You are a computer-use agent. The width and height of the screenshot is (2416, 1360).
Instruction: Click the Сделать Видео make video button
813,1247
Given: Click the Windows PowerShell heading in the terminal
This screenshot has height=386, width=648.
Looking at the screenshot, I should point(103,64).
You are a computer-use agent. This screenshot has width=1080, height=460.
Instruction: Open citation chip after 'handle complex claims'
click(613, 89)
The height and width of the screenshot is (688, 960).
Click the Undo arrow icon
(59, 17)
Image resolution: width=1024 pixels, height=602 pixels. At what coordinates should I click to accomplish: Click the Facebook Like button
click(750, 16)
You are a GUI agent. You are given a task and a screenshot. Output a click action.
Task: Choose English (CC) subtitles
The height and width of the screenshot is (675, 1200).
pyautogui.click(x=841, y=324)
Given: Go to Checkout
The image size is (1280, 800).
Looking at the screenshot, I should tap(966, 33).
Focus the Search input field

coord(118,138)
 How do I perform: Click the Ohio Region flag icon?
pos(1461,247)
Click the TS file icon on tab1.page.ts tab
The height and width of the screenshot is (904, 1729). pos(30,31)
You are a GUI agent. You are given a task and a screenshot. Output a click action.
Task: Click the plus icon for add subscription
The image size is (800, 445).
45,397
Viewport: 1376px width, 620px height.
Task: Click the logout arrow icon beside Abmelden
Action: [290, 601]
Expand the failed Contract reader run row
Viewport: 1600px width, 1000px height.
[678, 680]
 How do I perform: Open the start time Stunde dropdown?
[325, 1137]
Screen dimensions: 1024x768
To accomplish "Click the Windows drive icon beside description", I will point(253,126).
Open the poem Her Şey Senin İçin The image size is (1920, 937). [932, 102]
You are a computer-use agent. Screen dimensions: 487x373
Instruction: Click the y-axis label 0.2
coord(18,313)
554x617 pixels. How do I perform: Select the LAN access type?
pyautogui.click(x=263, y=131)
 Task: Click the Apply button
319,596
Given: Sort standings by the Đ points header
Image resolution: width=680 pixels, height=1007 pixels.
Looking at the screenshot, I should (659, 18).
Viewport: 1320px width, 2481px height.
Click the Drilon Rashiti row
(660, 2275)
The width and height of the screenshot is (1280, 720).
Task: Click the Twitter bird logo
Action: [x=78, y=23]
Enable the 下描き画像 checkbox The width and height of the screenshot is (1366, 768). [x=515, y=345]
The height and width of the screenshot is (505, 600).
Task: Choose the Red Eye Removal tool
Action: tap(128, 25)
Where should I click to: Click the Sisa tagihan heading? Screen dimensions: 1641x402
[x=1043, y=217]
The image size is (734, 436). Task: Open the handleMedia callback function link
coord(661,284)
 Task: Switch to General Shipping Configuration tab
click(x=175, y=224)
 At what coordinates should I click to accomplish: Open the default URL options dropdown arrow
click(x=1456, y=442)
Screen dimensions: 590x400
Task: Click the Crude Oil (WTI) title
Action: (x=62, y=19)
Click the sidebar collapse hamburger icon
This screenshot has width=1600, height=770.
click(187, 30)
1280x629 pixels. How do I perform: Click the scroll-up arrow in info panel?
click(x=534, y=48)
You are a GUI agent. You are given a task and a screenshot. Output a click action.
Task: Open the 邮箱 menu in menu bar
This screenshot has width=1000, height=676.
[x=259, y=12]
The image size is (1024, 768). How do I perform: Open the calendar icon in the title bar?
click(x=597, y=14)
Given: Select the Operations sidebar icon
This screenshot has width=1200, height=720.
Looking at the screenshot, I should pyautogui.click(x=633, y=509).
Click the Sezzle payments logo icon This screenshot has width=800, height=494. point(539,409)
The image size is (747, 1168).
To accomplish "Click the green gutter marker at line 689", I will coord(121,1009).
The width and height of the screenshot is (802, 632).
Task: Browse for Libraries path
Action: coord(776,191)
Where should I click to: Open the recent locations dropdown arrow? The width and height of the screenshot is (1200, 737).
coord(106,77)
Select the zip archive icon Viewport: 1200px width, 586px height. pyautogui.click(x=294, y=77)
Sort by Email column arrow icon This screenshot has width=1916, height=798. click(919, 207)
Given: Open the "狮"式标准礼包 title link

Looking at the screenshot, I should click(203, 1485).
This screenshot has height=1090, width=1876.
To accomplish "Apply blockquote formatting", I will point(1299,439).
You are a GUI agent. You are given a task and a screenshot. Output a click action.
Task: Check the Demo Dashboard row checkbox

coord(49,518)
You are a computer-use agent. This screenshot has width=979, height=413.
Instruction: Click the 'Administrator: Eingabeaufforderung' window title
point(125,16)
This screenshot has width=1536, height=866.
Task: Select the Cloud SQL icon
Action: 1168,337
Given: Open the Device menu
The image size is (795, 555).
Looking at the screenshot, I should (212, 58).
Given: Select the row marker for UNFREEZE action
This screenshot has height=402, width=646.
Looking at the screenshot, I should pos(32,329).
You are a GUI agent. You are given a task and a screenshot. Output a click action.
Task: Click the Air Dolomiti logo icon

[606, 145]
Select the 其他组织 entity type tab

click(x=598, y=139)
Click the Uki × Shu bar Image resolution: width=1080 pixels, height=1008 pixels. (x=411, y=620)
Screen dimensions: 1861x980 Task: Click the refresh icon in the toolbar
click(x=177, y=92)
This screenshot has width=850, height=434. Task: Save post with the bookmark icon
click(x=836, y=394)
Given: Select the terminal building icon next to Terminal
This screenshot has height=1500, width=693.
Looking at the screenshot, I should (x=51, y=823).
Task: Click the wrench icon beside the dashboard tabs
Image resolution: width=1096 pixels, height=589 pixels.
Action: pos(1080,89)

□ □ □ □ □ □ □

Begin with the first line of the records and finish with the line containing "Given: Go to Checkout". Reproduce those lines exactly, both ends included, and nothing else.

You are a computer-use agent. The width and height of the screenshot is (2416, 1360).
Instruction: Click the Сделать Видео make video button
813,1247
Given: Click the Windows PowerShell heading in the terminal
This screenshot has height=386, width=648.
Looking at the screenshot, I should point(103,64).
You are a computer-use agent. This screenshot has width=1080, height=460.
Instruction: Open citation chip after 'handle complex claims'
click(613, 89)
The height and width of the screenshot is (688, 960).
Click the Undo arrow icon
(59, 17)
Image resolution: width=1024 pixels, height=602 pixels. At what coordinates should I click to accomplish: Click the Facebook Like button
click(750, 16)
You are a GUI agent. You are given a task and a screenshot. Output a click action.
Task: Choose English (CC) subtitles
The height and width of the screenshot is (675, 1200).
pyautogui.click(x=841, y=324)
Given: Go to Checkout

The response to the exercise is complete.